Alternator Voltage Drop Testing

A loss of proper voltage or a weak signal from an alternator
can cause more than just lower than normal battery voltage, but
also can affect the rest of the electrical system as well. 
Determining where the problem is can be a challenge but a
little research and some diligent effort the job of finding a
voltage drop in a charging system can be narrowed down to
just a few common places.

Symptoms of a Voltage Drop from the Alternator

Voltage drop symptoms vary depending on the severity or cause
of the actual voltage drop. Some of the signs are:

•inoperative systems
•sluggish, lazy, or sporadic operation of some systems
•devices that work sluggishly or erratically during periods of high electrical loads
•no-starts or hard starts
•high sensor or computer voltages
•erratic engine or transmission performance
•false trouble codes in the memory of any on-board computer

A voltage drop can be defined as; “Voltage that has changed from the source to the load, without first going through the load.” The real challenge is finding it.

Defining a Voltage Drop

There are several factors to consider when checking for a voltage drop.  Things like the type of circuit and how it is setup in the vehicle.  Connections are the primary cause of voltage drops.  Weak, corroded, or overheated connections are going to be the prime places to look. This requires not only a look and test of the positive side but also the negative side of the charging system.
Some manufacturers use an in line main fuse to the alternator output lead, while others use a fuseable link.  On the modern car the voltage regulator control is part of the PCM while the battery indicator (charge light) in the dash has only a cursory job in the role of determining the charging system quality.  (Most older cars the dash warning light was directly connected to the voltage regulator and the regulator were connected directly to the alternator.)

Checking for voltage drop

Start with a good ground, which would be the negative battery post.  Everything electrical in the car relies on this very post to actually complete the electrical path to every type of circuit in the car.  Somehow, someway every circuit will use the same ground path.  The normal voltage drop on a wired circuit should not exceed .1V or 100mv.  (Connectors for wired circuits should not exceed 0.0V drop from the male to female connector.)

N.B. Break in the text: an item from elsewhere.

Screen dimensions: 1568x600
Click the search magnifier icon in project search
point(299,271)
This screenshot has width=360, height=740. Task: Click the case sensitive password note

Common Connections to Check

Start to look for the source of the voltage drop at the source of the voltage, namely the battery connections.  I prefer to work from that direction most of the time while following the wiring schematic for the vehicle.  (Never fails the problem will be on the other end if I start at the battery… but of course… if I start at the other end it will be at the battery… go figure.)
Examine the connections carefully.  Especially with the screwed down fuseable links that are in popular use these days.  Some of these are covered with little plastic windows on the sides of the fuse box areas.  Take the time to actually look at these or using your multi meter read the voltage drop on either side of the connections.  (Keep in mind… connections should have 0.0V drop)
Do the same with the negative side as well as the positive side.  Both are just as important.  Another thing to keep in mind is that no matter how complicated or intricate a circuit can be they all have the same thing in common when it comes to voltage and grounds.  They all have to return to the battery at some point, and the rule for voltage drops still applies.

Of course with most computer circuitry voltage drops are even more critical than on other circuits.  Their starting voltage is already reduced to 5 volts or less and if there is a weak connection or a broken ground lead the voltage drop may seem small but to these circuits it’s a big deal.

Other Connections to think about

I’ve mentioned connections, but did I mention switches?  A switch is nothing more than a moveable connection.  Ignition switches, toggle switches, headlamp switches…etc… are all nothing more than a connection.  Switches are another common place to look for a voltage drop when all the other connections check out fine.  Checking the switches in both positions and record the differences.  Any differences between the two values would indicate a fault in the switch.

Power Voltage drops

Voltage drops don’t always have to be stationary, or constant.  A lot of times you’ll run across a voltage drop that seems to be only there when a load is present on the circuit.  A good example is a charging system at rest (engine not running) shows a perfect signal from load to source and back, however when it’s started the voltage drop is present.  Sometimes very severe, sometimes no charge output at all can be read at the battery while at the back of the alternator everything seems perfect.  This type of power voltage drop can be the hardest to locate.  One of the primary reasons can either be connections as with any other type of voltage drop to internal problems with the battery (plates gone bad) to the wire itself not allowing the current to flow. The last thing that would be a suspect in this problem would be the alternator, but don’t rule it out until you’ve checked the current flow as well as the voltage output. 

Voltage drops are common and one of the biggest culprits in false diagnostics or changing of parts that weren’t bad to start with.  It’s always a good practice to check for any voltage drop when testing an alternator circuit before rushing in there and changing parts.  Make voltage drop testing part of your normal procedure for alternator output diagnostics.